Monday, November 30, 2020

76 Days: Scenes from the Wuhan Lockdown

One of Hao Wu's Mainland-based co-directors preferred to remain anonymous in the credits of their film documenting Wuhan during the lockdown. That is totally understandable, given how tightly the CCP regime has controlled information regarding the outbreak. However, there is one name conspicuously missing from the film: Dr. Li Wenliang, the “whistleblower” doctor who was arrested and forced to recant his warnings of a coronavirus outbreak, before eventually succumbing to Covid-19 himself. His full story needs to be told, but Hao Wu, Weixi Chen, and anonymous focus solely on the anguish that resulted inside four overwhelmed Wuhan hospitals, struggling to keep up with pandemic in 76 Days, which releases virtually this Friday.

There is no background or context provided during
76 Days, just an immersive examination of the triage, in the style of a Wiseman doc, but with more urgency. It is hard to say whether some of the action was recorded in Dr. Li’s Wuhan Central Hospital, now also known as “Whistleblower Hospital,” because Wu did his best to obscure details that could identify people and places during the editing. His efforts were aided by the head-to-toe PPE-gear that almost entirely renders the medical personnel anonymous. Of course, this also presents a “dramatic” challenge, but the catastrophic nature of the situation still comes through, in scene after scene.

Perhaps the most poignant sequences involve a young couple, who are desperate to finally see their infant daughter, who was born while her pregnant mother was in treatment for Covid. Nicknamed “Little Penguin” by the hospital staff, the unnamed baby has yet to be held by her parent’ arms, but at least they are all expected to survive. The prognosis is not so good for other patients.

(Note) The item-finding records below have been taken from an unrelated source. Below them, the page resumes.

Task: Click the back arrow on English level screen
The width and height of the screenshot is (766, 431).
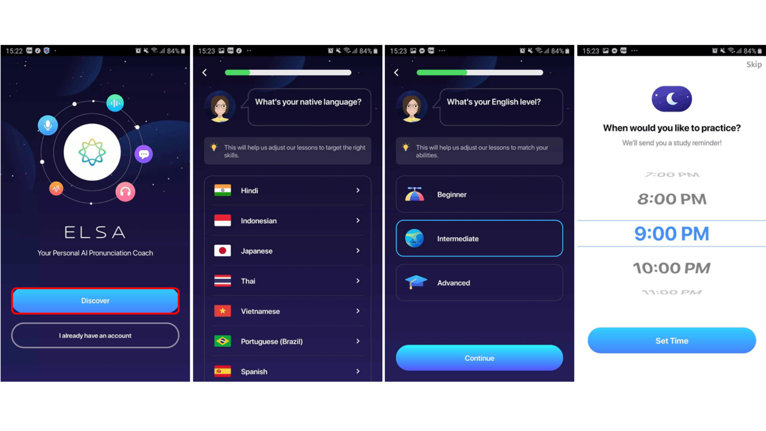Action: pyautogui.click(x=397, y=73)
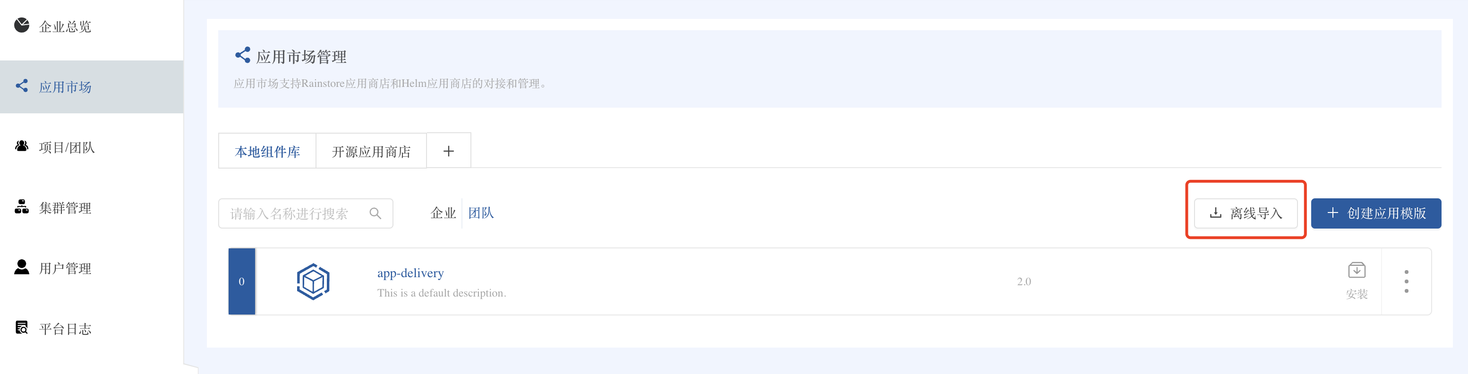The image size is (1468, 374).
Task: Click the 离线导入 button
Action: [1245, 213]
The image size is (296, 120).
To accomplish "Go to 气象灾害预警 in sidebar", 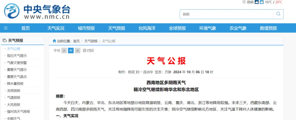I will click(17, 63).
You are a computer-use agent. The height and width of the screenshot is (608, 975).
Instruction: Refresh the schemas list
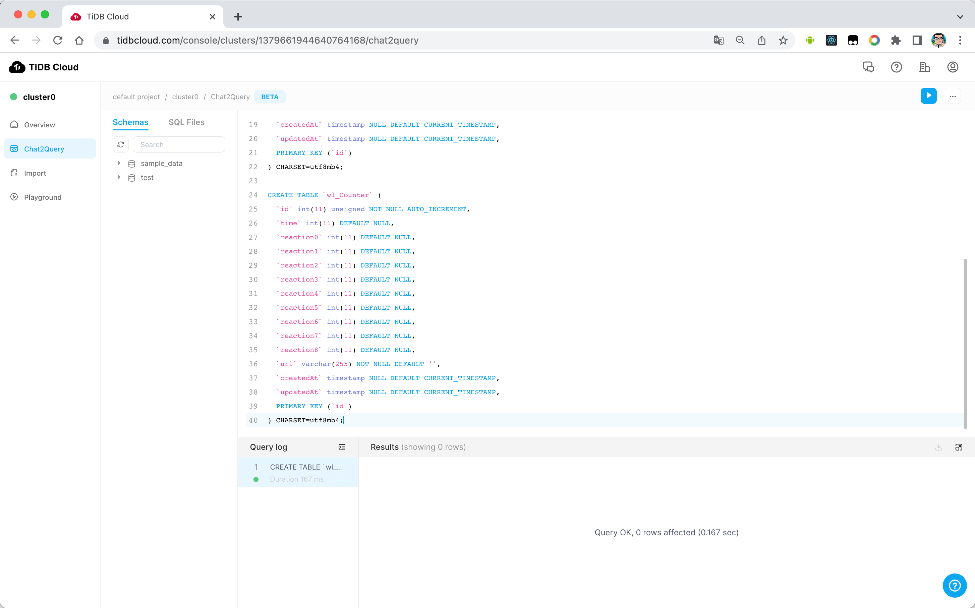tap(121, 145)
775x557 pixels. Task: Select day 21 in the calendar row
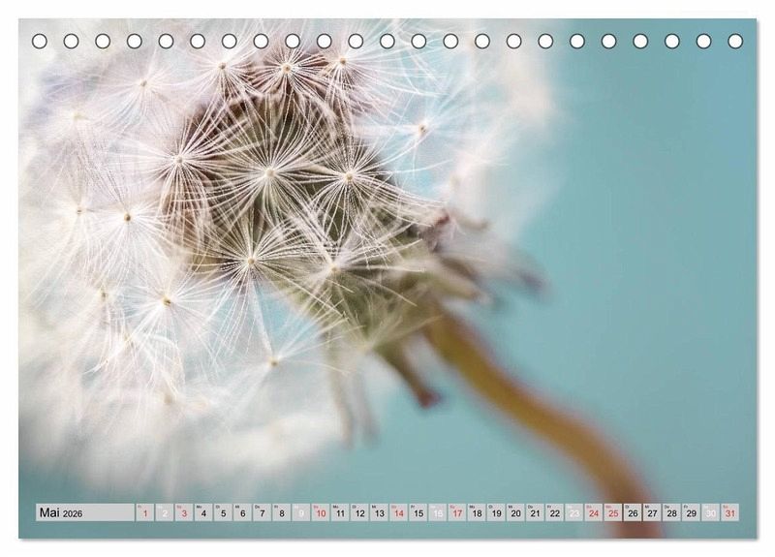coord(535,513)
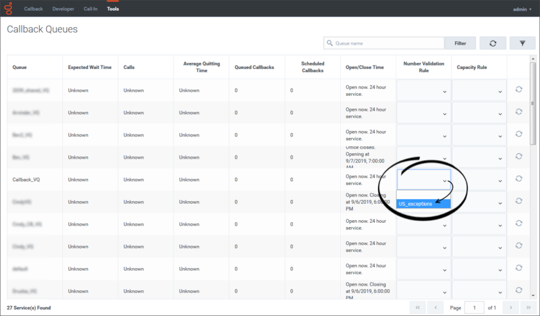Click the first row's refresh icon
The width and height of the screenshot is (540, 316).
tap(518, 90)
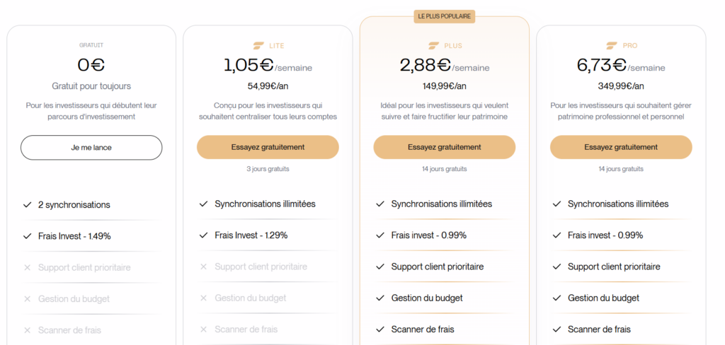Click 'Essayez gratuitement' in the Plus plan
The height and width of the screenshot is (345, 725).
click(444, 147)
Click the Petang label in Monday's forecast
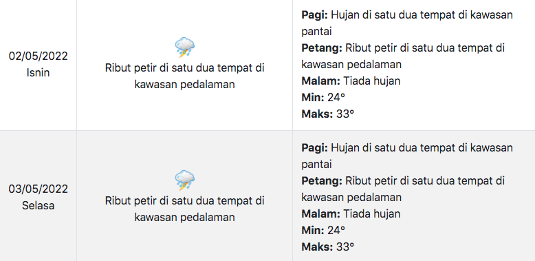 click(322, 48)
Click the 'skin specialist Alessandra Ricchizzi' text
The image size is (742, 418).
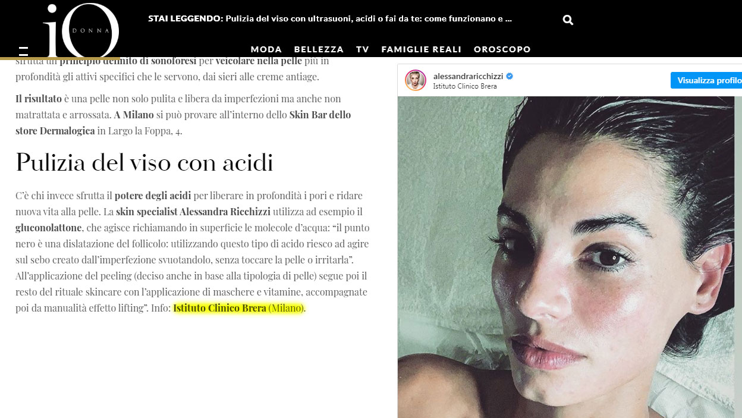tap(193, 212)
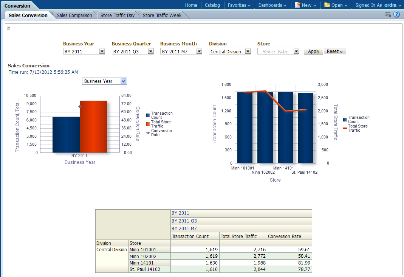Click the Transaction Count legend swatch in the left chart
Screen dimensions: 404x277
pyautogui.click(x=148, y=115)
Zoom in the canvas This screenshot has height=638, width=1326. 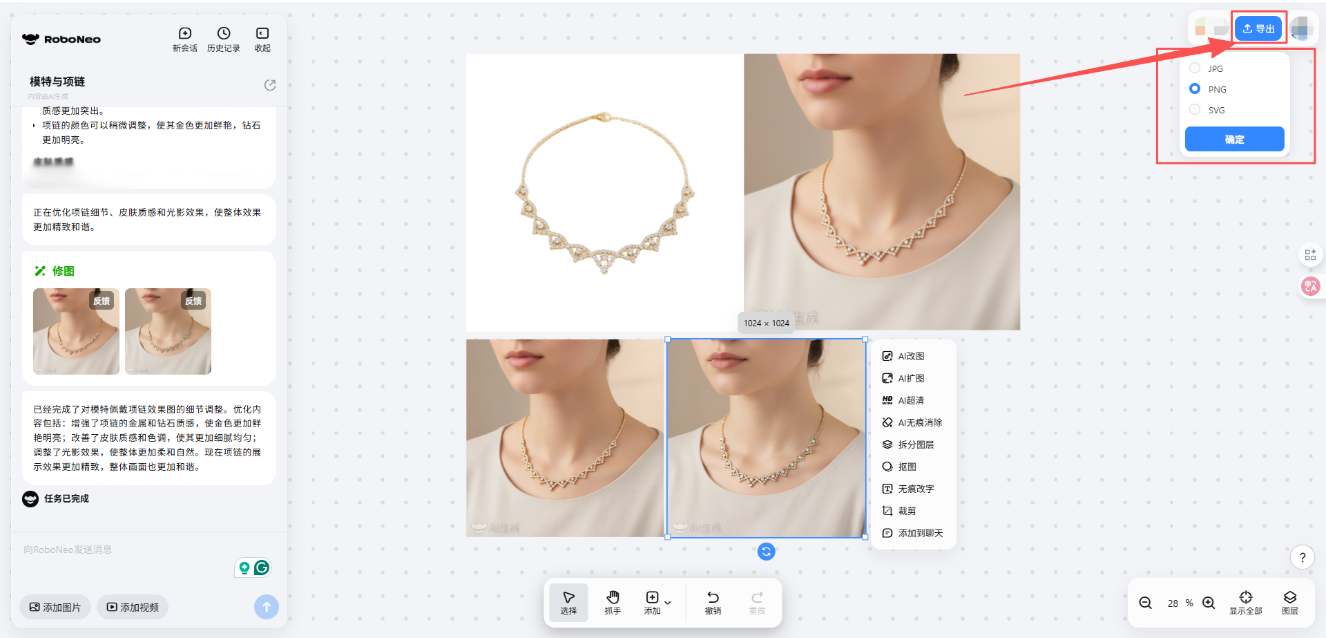[1209, 603]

Indeed, opens with the chilling scene of a hospital employee wailing for deceased father, whom she is not allowed to see, due to safety protocols. In shaping his codirectors’ footage, Wu largely avoids overtly political references. However, there is a weird incident involving a distressed elderly patient, whose son on a cell phone basically tells him to suck it up and start acting like a Party member.

76 Days
inspires a mixed response. The medical professionals who basically kept Wuhan from completely collapsing through their heroic efforts deserve to have their personal stories told in films like this. Yet, there is so much more to the macro-story. There was the silencing of Dr. Li and other whistleblowers, false denials, as well as the deliberate destruction of samples identified in labs (see the timeline nicely laid out on Axios). This also needs to be thoroughly detailed on film, because state backed filmmakers will surely try to rewrite history with a heroic propaganda film, in much the same way they tried to rewrite the history of the Xingang oil disaster in The Bravest. Of course, if Wu had included that kind of wider subject matter, it would have most likely put his Wuhan collaborators in very real jeopardy.

The personal tragedy Wu, Chen, and Anonymous capture is undeniably moving, but it is arguably even more important to explain how it happened and why it didn’t have to. Xi and the CCP failed Wuhan and now the entire world is paying a heavy price. Take the cases depicted in
76 Days and then multiple by 5 or 6 million (to reach 62.6 million cases and 1.46 million deaths). Recommended as an admirable example of guerilla documentary filmmaking in China (but not the definitive documentary we still need), 76 Days opens virtually this Friday (12/4).